# AIM:
Please list every bike that the forum thread on the range extender names as compatible with the Specialized range extender.

# SELECTED EXTRACT:
# Range extender on a TURBO LEVO FSR COMP 6FATTIE?



## GarethTrek (Jun 25, 2021)

Hi all,

Does anyone know if it is possible to use the specialised range extender on a *TURBO LEVO FSR COMP 6FATTIE?*

Many thanks in advance!


----------



## mlx john (Mar 22, 2010)

The Specialized range extender is only compatible with the Levo SL, Kenevo SL, and the Creo E-bikes.


----------



## GarethTrek (Jun 25, 2021)

mlx john said:


> The Specialized range extender is only compatible with the Levo SL, Kenevo SL, and the Creo E-bikes.


Thanks John! That’s a shame though!


----------



## Will Fisher (May 12, 2015)

Gareth, get the Trailwatts booster. That’s what I did for my 2018 Levo carbon. www.trailwatts.com. Turbo Levo Trailwatts Supplemental Battery


----------



## GarethTrek (Jun 25, 2021)

Oh! So it is possible? I’ve only had a quick look at the website so will have a good look later this evening but it looks promising! I couldn’t see any indication of price on there though… Do you know roughly how much a kit would cost for a Levo FSR Comp 6 Fattie? (Assuming you’ve bought one yourself).


----------



## Will Fisher (May 12, 2015)

Gareth, on their homepage click the link to their store. I bought the larger 378wh battery and it was like $800. This is what it looks like installed. And at 4 lbs was a good bit lighter than I expected.


----------



## GarethTrek (Jun 25, 2021)

Thanks Will for the details and also the pics. The additional battery looks like a really good retrofit! Definitely something to consider!


----------

# DATA EXCERPT:
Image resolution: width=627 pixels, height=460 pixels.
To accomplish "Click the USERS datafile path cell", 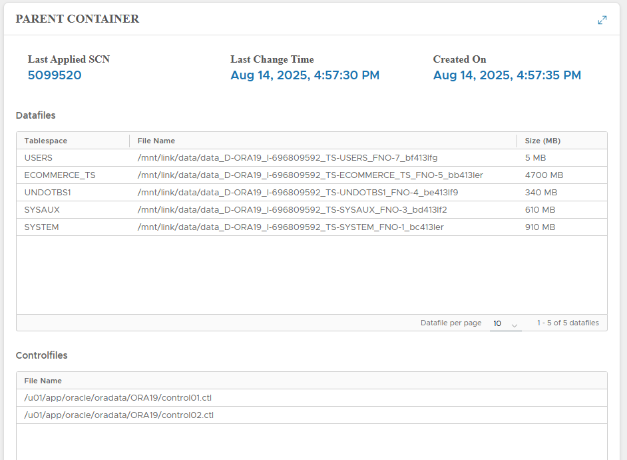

# ANSWER FOR THIS EXERCISE:
- Levo SL
- Kenevo SL
- Creo E-bikes